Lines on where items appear
# # # # #
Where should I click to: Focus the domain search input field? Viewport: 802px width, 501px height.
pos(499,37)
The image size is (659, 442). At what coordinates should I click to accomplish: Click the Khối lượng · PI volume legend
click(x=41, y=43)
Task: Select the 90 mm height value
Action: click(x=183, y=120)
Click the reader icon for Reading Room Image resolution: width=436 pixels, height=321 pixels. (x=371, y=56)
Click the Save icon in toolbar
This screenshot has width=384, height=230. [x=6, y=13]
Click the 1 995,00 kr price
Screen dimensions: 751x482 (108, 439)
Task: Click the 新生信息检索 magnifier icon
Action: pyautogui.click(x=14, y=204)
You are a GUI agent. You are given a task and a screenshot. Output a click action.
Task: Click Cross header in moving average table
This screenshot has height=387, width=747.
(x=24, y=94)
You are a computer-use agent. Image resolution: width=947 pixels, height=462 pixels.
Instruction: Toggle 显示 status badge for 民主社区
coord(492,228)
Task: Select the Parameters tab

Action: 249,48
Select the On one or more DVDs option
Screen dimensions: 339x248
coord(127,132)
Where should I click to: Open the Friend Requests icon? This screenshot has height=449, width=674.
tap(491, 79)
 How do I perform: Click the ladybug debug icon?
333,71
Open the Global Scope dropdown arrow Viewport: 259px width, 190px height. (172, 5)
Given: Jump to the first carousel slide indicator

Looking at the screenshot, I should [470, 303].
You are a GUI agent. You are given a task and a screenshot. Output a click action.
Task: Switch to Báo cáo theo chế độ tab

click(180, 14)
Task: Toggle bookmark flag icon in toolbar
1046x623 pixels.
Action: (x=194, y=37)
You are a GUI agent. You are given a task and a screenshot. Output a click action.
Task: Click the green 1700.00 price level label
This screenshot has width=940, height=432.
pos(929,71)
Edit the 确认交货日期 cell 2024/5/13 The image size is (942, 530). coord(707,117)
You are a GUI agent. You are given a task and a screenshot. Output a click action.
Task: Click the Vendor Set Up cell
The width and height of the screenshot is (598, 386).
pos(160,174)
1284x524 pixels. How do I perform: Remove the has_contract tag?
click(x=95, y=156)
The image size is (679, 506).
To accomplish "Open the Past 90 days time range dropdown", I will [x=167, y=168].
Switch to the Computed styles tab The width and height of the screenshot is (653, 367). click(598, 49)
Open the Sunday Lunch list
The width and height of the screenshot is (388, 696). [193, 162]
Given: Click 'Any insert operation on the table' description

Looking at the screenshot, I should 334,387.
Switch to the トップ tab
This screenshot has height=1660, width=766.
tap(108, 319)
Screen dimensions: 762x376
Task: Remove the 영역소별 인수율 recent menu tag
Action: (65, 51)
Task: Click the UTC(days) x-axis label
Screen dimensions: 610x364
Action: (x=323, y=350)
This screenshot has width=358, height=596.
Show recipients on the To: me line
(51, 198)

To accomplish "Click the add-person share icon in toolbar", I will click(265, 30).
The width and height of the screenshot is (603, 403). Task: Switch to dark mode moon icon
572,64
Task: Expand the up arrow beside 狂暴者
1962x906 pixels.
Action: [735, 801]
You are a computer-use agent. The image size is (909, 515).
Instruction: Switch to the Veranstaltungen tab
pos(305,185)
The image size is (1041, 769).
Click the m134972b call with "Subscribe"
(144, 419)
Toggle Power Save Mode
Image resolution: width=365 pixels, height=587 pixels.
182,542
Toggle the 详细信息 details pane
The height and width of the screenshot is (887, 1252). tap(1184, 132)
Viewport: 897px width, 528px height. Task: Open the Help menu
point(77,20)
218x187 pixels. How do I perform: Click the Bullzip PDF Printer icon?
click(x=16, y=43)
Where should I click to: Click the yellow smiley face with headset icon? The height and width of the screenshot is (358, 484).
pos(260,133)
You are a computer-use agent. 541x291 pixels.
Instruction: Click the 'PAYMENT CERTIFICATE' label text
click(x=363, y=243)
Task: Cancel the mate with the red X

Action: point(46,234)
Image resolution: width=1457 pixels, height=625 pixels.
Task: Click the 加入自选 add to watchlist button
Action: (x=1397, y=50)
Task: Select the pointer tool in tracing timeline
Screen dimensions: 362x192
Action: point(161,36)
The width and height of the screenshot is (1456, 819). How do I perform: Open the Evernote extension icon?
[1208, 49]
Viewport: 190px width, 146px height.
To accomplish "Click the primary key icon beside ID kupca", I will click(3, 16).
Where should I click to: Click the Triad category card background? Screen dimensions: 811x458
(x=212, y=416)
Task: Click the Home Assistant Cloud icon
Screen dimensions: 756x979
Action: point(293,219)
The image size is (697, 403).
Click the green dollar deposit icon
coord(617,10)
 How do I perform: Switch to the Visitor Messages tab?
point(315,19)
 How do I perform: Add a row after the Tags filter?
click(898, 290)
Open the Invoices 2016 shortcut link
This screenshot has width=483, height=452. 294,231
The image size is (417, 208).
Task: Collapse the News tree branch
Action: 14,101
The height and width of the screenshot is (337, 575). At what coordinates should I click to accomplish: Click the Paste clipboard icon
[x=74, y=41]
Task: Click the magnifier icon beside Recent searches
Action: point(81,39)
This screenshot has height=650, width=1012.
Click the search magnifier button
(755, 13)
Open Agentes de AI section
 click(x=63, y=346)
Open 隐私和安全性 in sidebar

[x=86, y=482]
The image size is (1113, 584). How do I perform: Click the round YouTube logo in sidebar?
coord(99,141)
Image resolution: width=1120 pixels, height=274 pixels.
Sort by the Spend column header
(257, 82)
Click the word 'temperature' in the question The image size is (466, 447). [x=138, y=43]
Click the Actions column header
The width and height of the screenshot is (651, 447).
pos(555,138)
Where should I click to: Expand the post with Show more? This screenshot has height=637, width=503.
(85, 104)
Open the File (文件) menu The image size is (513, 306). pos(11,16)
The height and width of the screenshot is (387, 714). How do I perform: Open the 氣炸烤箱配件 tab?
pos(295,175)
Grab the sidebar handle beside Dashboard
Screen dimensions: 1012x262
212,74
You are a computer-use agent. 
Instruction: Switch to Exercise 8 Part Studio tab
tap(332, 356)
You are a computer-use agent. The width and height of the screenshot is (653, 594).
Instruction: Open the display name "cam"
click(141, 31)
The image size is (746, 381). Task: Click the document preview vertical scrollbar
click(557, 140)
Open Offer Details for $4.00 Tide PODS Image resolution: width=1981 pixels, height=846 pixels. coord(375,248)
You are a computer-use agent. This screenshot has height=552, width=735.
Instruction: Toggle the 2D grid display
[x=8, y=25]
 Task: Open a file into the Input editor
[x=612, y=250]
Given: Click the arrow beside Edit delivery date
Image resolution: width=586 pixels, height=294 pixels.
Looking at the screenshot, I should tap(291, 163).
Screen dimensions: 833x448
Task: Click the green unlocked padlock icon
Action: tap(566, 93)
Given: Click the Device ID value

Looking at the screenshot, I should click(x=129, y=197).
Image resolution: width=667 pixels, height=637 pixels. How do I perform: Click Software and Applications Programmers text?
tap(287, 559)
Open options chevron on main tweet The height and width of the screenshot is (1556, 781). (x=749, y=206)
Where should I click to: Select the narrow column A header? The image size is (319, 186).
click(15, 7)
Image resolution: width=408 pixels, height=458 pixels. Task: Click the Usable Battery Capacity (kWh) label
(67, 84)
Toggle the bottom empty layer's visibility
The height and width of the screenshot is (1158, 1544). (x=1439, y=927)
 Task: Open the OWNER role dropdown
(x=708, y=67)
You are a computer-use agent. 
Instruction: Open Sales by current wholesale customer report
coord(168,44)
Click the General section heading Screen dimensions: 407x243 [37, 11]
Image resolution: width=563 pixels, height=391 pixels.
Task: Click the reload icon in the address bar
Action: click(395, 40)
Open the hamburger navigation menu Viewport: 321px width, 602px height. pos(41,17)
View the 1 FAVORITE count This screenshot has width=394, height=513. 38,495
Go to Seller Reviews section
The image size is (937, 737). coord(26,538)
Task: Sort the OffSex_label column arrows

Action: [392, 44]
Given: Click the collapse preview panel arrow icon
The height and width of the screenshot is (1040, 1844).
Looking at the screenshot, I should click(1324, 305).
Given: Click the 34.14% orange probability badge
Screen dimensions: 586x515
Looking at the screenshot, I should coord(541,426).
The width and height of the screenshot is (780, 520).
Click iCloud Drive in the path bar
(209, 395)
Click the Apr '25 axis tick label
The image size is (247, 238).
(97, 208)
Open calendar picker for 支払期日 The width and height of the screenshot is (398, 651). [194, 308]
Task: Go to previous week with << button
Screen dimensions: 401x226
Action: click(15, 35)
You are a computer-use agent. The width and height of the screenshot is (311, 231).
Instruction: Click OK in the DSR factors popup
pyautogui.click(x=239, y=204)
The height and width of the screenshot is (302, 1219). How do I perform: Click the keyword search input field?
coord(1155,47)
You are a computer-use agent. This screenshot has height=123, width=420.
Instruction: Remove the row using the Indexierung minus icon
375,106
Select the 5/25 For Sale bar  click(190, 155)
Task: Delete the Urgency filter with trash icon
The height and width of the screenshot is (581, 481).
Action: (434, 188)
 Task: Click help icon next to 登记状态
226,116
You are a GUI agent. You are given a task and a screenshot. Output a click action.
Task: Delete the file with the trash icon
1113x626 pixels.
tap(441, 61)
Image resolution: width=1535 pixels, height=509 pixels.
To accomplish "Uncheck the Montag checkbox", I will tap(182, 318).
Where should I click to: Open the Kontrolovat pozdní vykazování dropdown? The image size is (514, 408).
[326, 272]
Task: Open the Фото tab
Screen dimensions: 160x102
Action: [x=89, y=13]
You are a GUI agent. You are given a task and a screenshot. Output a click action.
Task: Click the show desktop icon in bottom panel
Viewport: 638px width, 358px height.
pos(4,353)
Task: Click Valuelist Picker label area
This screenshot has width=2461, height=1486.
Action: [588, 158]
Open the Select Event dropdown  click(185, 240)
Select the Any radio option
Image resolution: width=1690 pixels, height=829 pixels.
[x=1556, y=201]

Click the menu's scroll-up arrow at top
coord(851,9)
# # # # #
TASK DIRECTIONS
Rewrite the lines from the one containing "Open the Select" through the final line, both included, replacing "radio option" with "radio button" and changing nothing else.

TASK RESULT
Open the Select Event dropdown  click(185, 240)
Select the Any radio button
Image resolution: width=1690 pixels, height=829 pixels.
[x=1556, y=201]

Click the menu's scroll-up arrow at top
coord(851,9)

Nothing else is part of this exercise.